Evidentemente, nel momento in cui il promotore e candidato-sindaco della lista civica “La mia Orvieto” ha deciso di così nominarla non era, affatto, a conoscenza di quella che gli studiosi di psicanalisi definiscono come una delle “sindromi dell’inconscio” e che, io, mi sono permesso di ribattezzare quale “slatentizzazione dei reali intendimenti della volontà”.
“Mia”, al femminile, è pronome e/o aggettivo possessivo e rende l’idea del senso di proprietà personale di un oggetto, di un bene o di un servizio, di una dimensione astratta o reale che sia.
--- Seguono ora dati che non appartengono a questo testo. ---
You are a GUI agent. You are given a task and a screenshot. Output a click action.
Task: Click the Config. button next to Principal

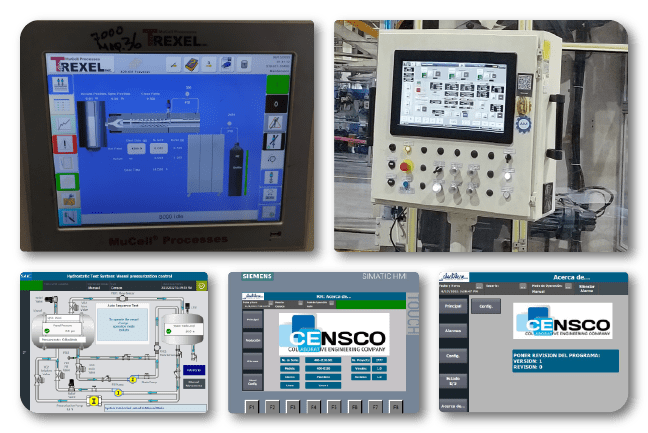click(484, 305)
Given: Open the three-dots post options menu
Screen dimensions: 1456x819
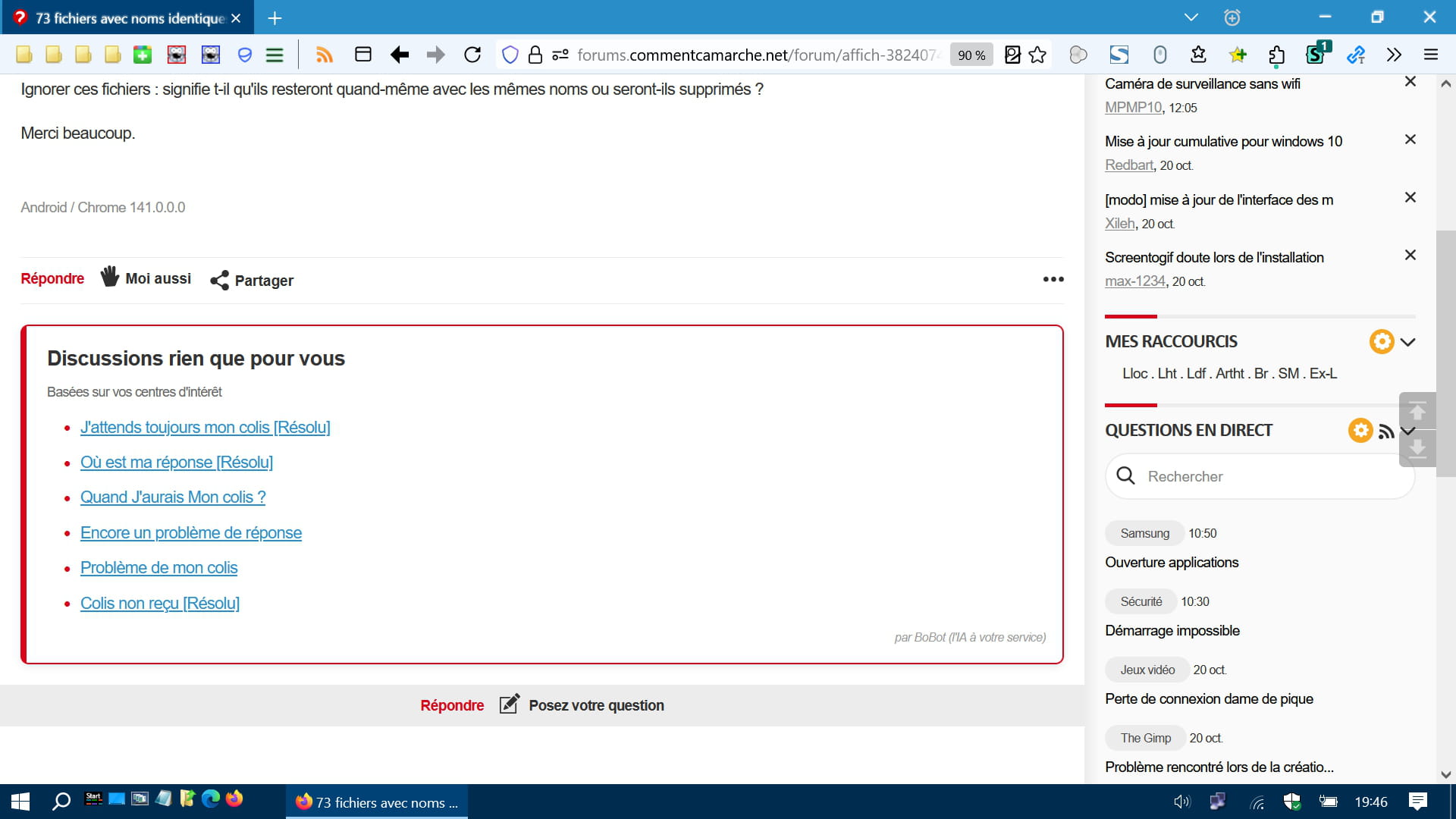Looking at the screenshot, I should tap(1053, 279).
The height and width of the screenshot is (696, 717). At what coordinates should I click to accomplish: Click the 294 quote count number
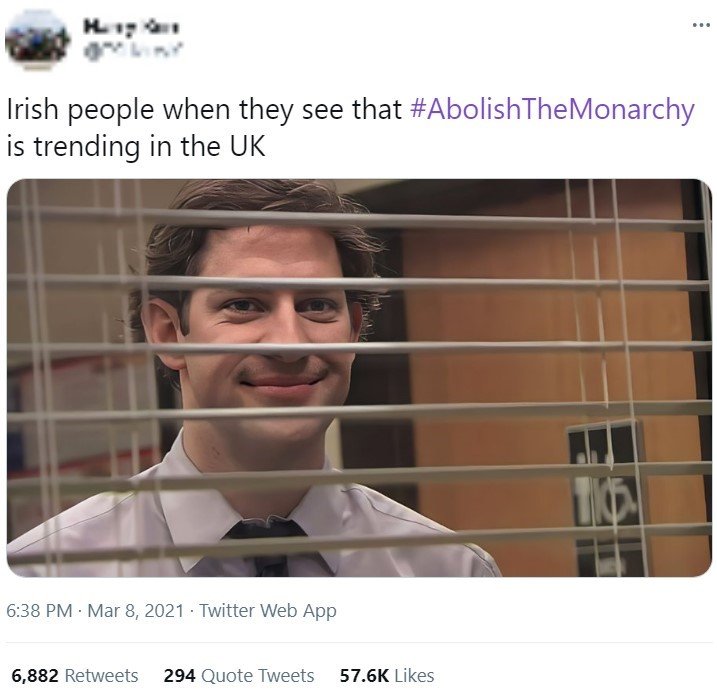tap(179, 675)
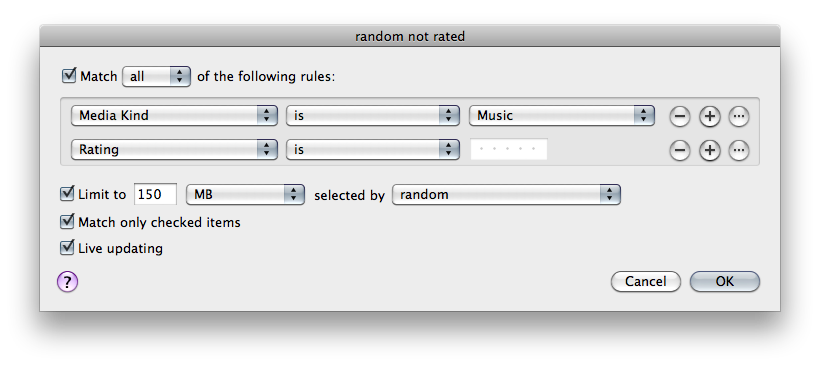The image size is (820, 366).
Task: Open nested options ellipsis on Rating row
Action: pos(738,151)
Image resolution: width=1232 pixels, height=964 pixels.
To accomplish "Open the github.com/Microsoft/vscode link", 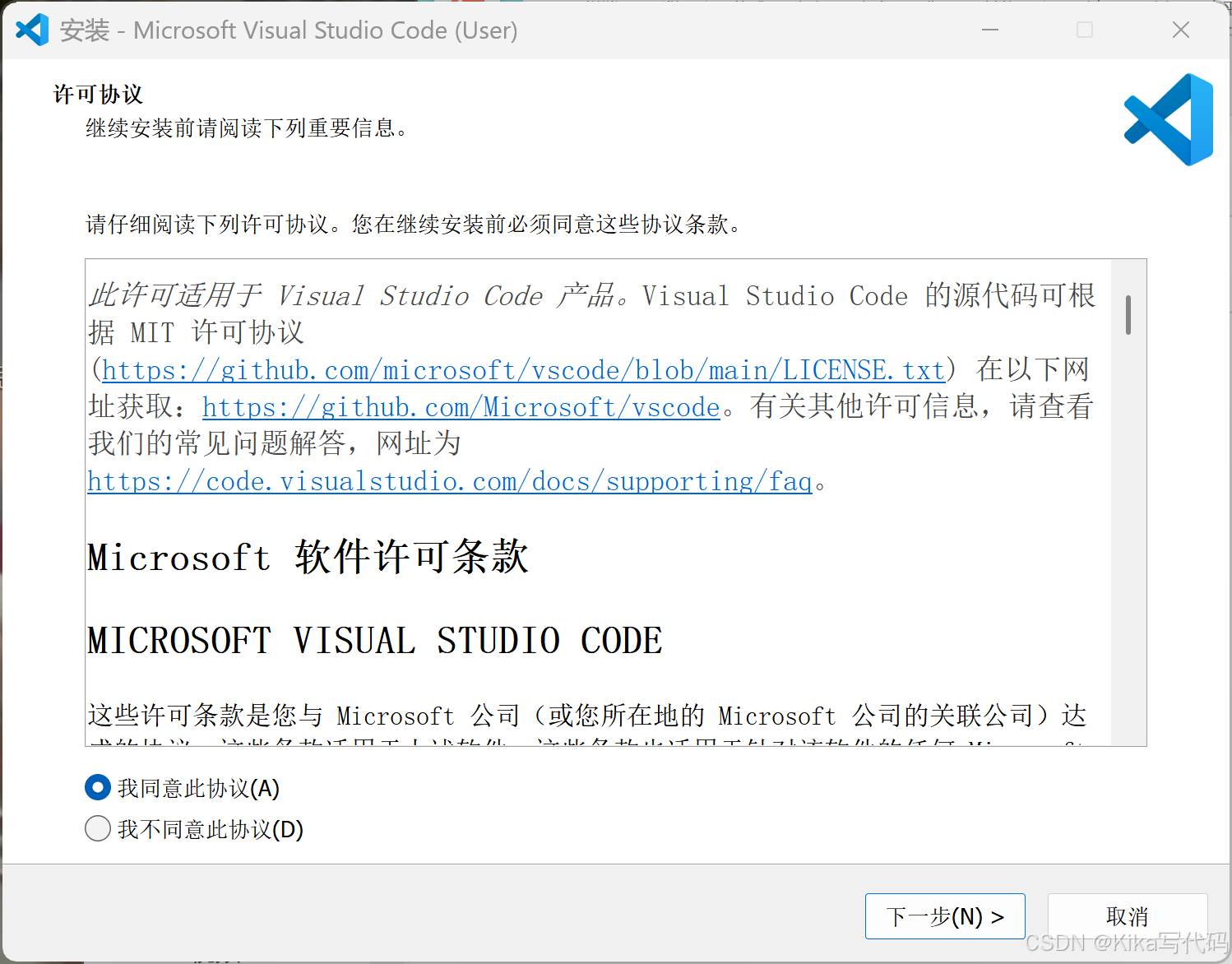I will (461, 407).
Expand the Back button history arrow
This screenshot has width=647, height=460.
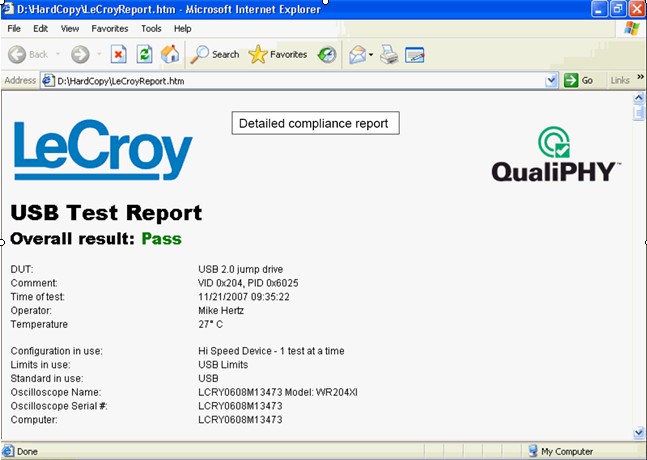(58, 54)
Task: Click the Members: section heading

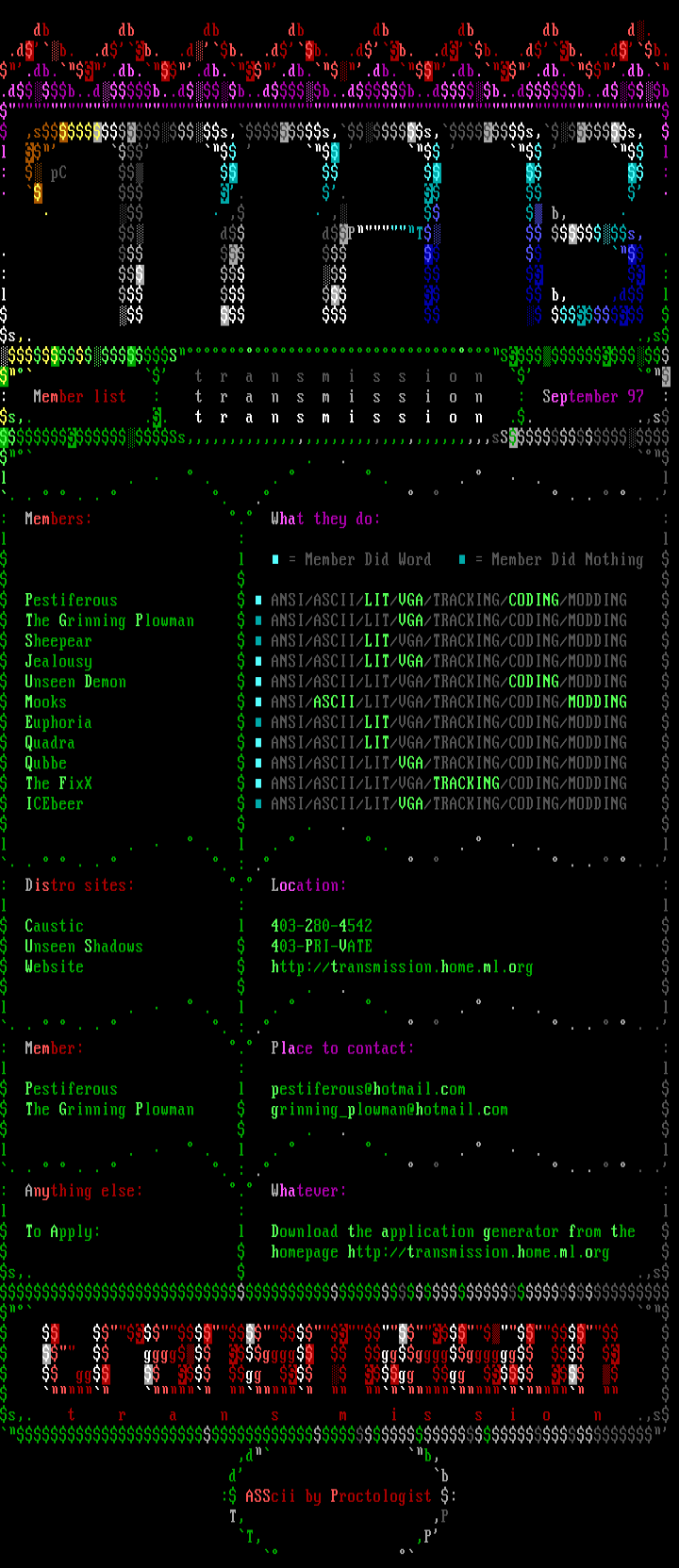Action: (58, 519)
La città di Orvieto rientra a pieno titolo in quest’ultima categoria e, però, in quanto tale non può essere destinazione di proprietà privata, né giuridicamente e né moralmente.
Chi sostiene, seppur in uno slogan elettoralistico, che una città è “sua”, non solo commette peccato di superbia ma, anche e specificamente, infrange la dignità e l’onore di una intera comunità civica.
Vi fu, nel corso della storia, un tal Luigi XIV che si arrogò la facoltà di autodefinirsi “L’état c’est moi” (lo Stato sono io). Non è più però il tempo delle monarchie assolute ed oggi, in democrazia, a nessuno è consentito di poter affermare: “Orvietò c’est moi”.
Ho sentito il dovere etico di rappresentare quanto sopra poiché ho ritenuto giusto, dopo avervi a lungo pensato, di porre sull’avviso le orvietane e gli orvietani del pericolo incombente sotteso al sempre valido adagio popolare che, in tal modo, recita: “uomo avvisato è mezzo salvato”.